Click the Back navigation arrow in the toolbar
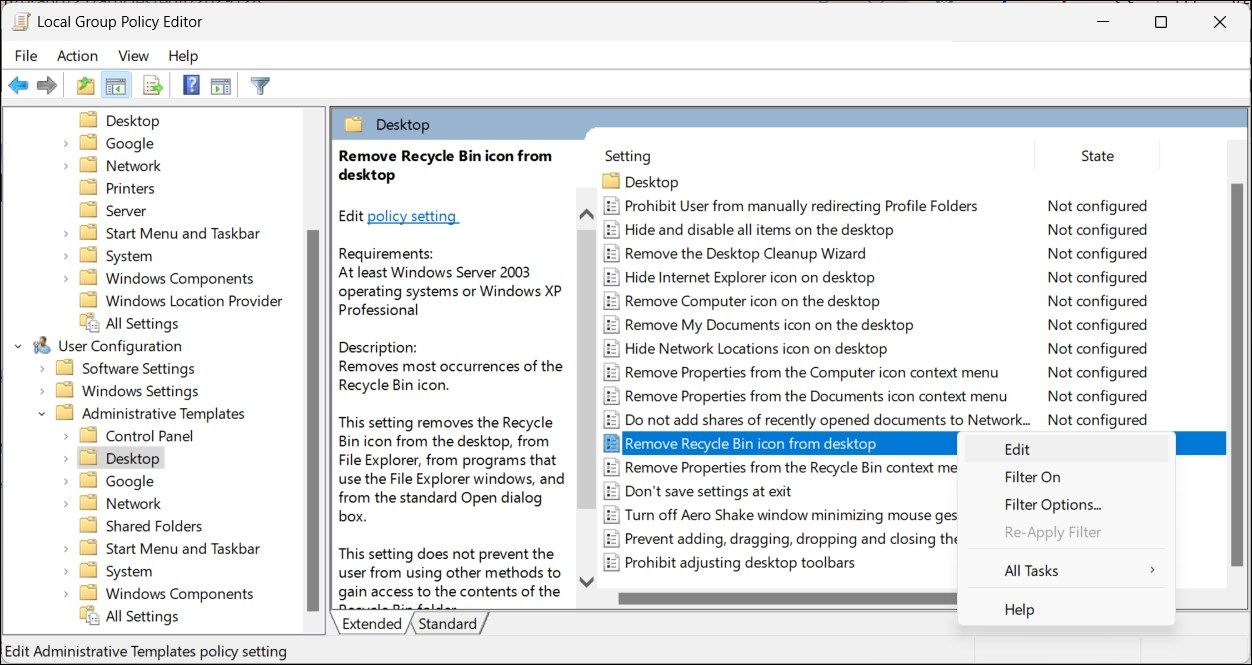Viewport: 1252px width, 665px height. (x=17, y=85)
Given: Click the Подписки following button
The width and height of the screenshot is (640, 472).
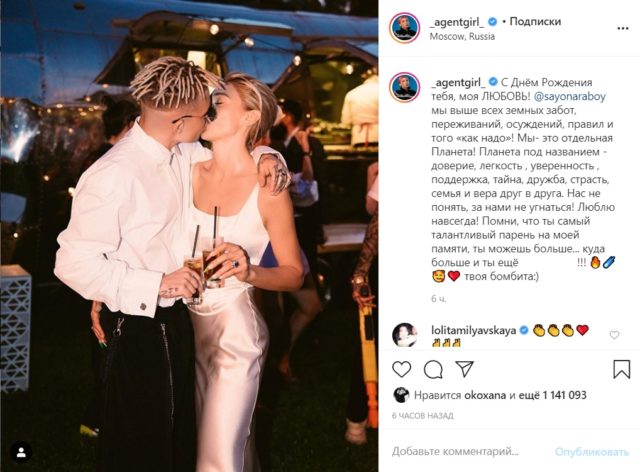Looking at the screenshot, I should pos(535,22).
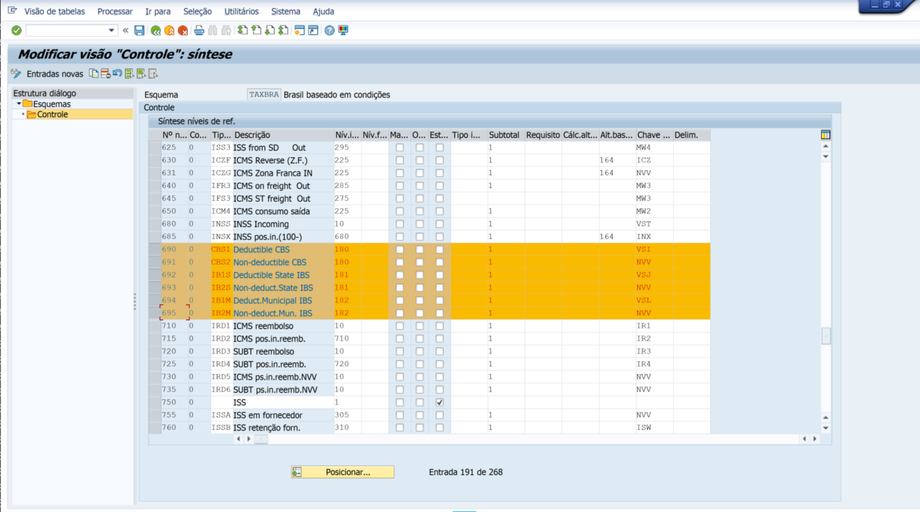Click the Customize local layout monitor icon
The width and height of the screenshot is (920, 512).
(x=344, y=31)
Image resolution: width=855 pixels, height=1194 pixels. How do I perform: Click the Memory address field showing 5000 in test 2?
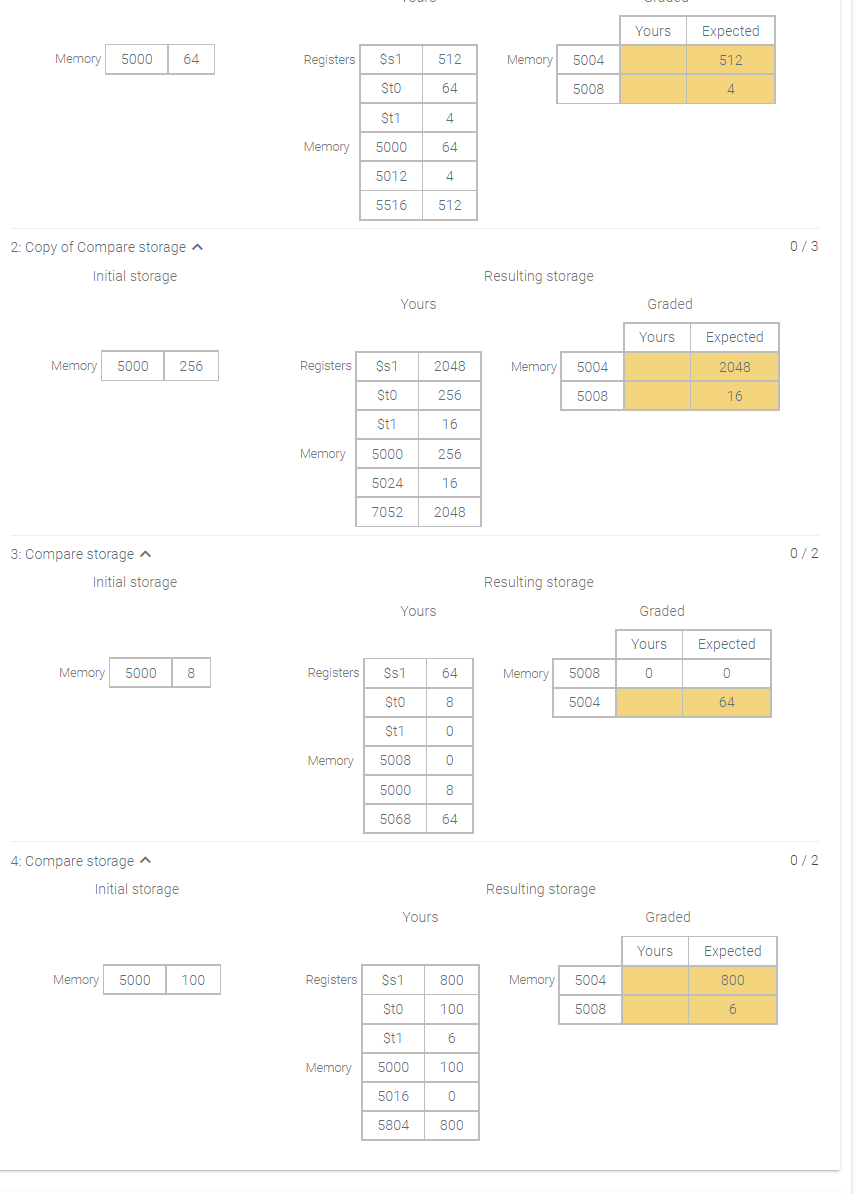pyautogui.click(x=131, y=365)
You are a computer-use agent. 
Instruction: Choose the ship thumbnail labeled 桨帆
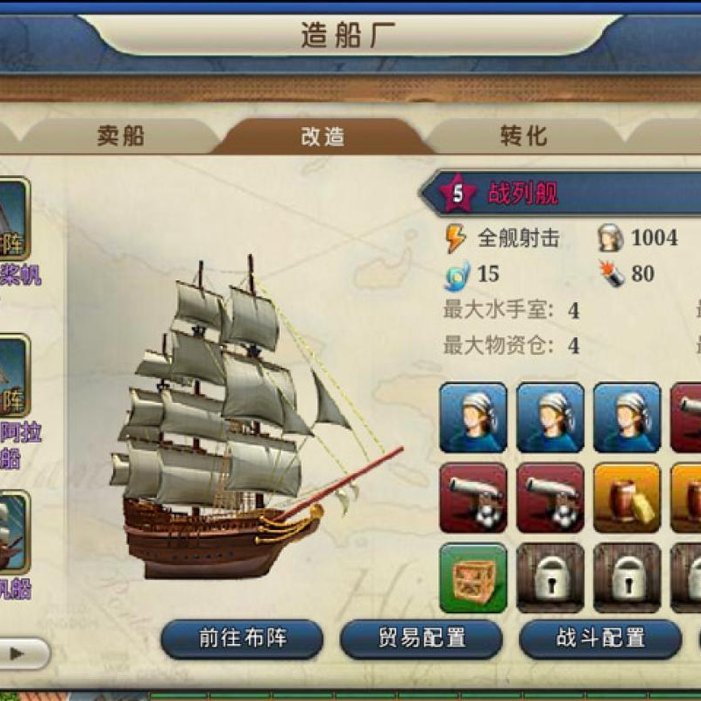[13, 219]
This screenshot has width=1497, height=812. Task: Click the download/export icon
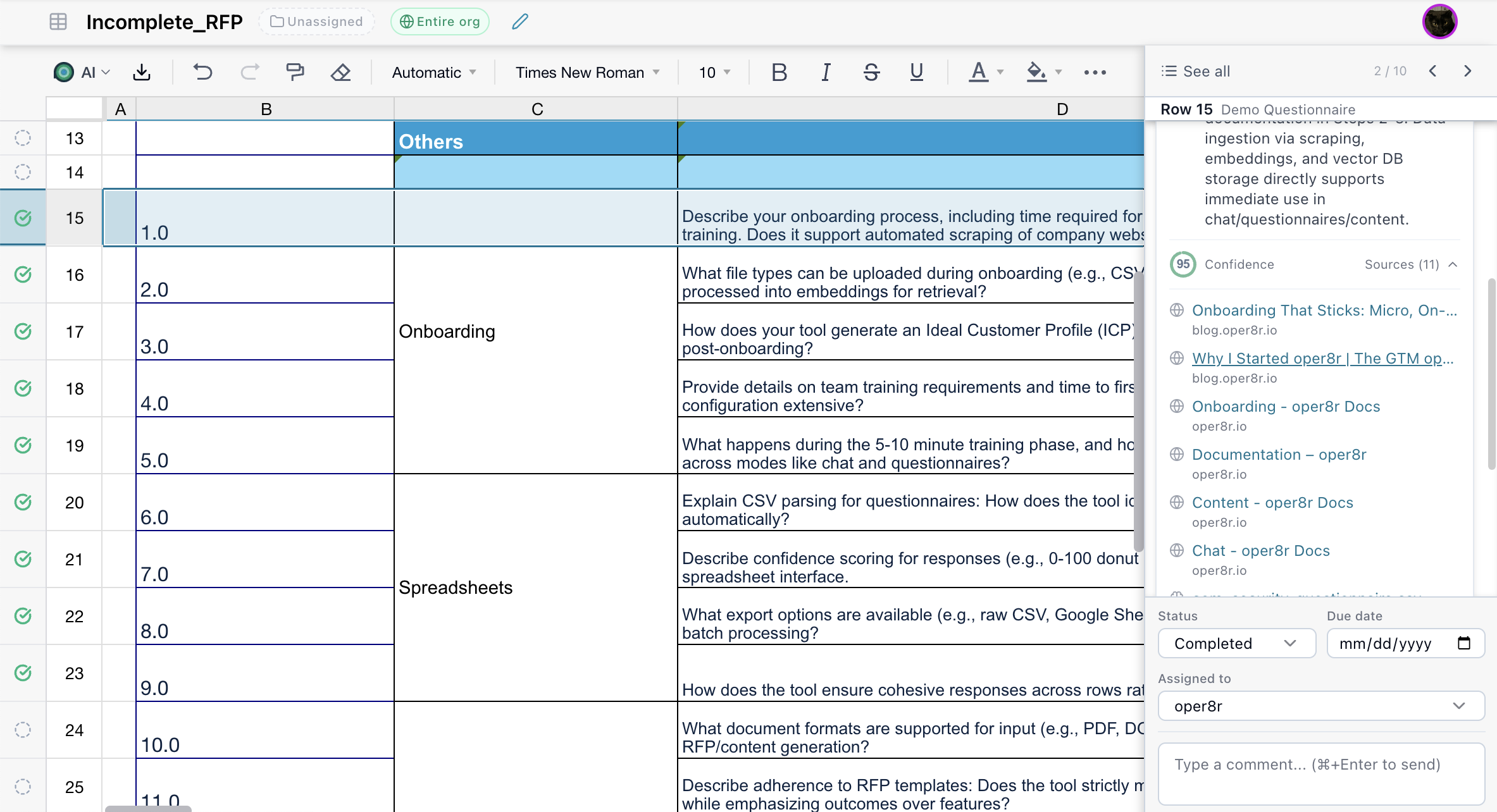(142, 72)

----------------

Can you rewrite every line of the items above as a JSON list of strings, one string per line, with blank lines skipped and the pictures left out?

- [Answer to this exercise]
[
  "Click the Back navigation arrow in the toolbar",
  "Viewport: 1252px width, 665px height. (x=17, y=85)",
  "Given: Click the Подписки following button",
  "The width and height of the screenshot is (640, 472).",
  "Looking at the screenshot, I should pos(535,22).",
  "Click the Customize local layout monitor icon",
  "The width and height of the screenshot is (920, 512).",
  "(x=344, y=31)",
  "Image resolution: width=855 pixels, height=1194 pixels. How do I perform: Click the Memory address field showing 5000 in test 2?",
  "pyautogui.click(x=131, y=365)",
  "You are a computer-use agent. ",
  "Instruction: Choose the ship thumbnail labeled 桨帆",
  "[13, 219]",
  "This screenshot has width=1497, height=812. Task: Click the download/export icon",
  "(142, 72)"
]